Port scanning and legality


One day, I was sitting at home, minding my business and watching my firewall traffic. I was already in a heightened state of awareness because a foreign IP address had pinged my network.

This isn’t necessarily abnormal, but I wanted to be mindful of any possibility that an intrusion might take place. I was expecting bad actors to come knocking. I scanned the foreign IP address using Nmap. No big deal, right? Is there a legitimate issue of consent?

The simple answer is yes.

Nmap is a widely popular tool among everyone in the industry for port scans, vulnerability scanning, and a wide variety of other related features. In fact, many automated scanning scripts utilize Nmap as a backend.

When you google Is port scanning illegal?” it’s like you can’t find a straight answer. This is bothersome, especially when you factor in how zealous the law can be toward prosecuting cybercrimes. In truth, the relationship between the law in different countries and jurisdictions and the people who run port scans can be tricky and sometimes convoluted.

Bear with me, and let’s untangle this yarn.

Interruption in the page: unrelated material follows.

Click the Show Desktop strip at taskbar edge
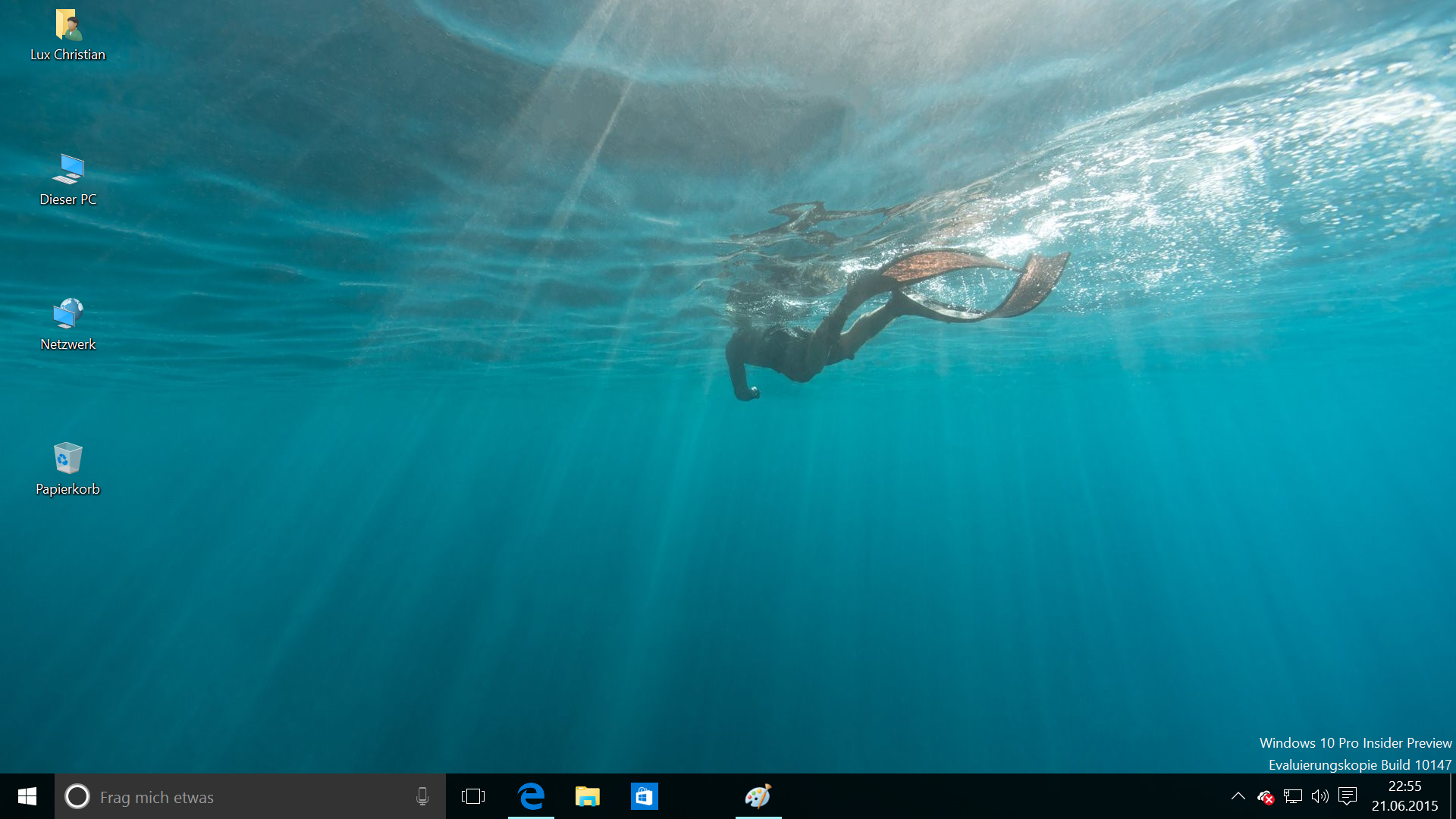The image size is (1456, 819). click(1452, 796)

The slippery slope of legality

Fundamentally, it is not a crime to conduct a port scan in the United States or the European Union. This means that it isn’t criminalized at the state, federal, or local levels. However, the issue of consent can still cause legal problems for unauthorized port scans and vulnerability scans. That’s because, depending on which flags you use, even if you're using it in its most basic form, it’s causing network noise, and someone has likely seen it.

According to the Nmap website, a common issue that can arise from unauthorized port scans is that the network being scanned will become aware of it and send an abuse complaint to your Internet Service Provider (ISP). This escalation is rare but not entirely unheard of.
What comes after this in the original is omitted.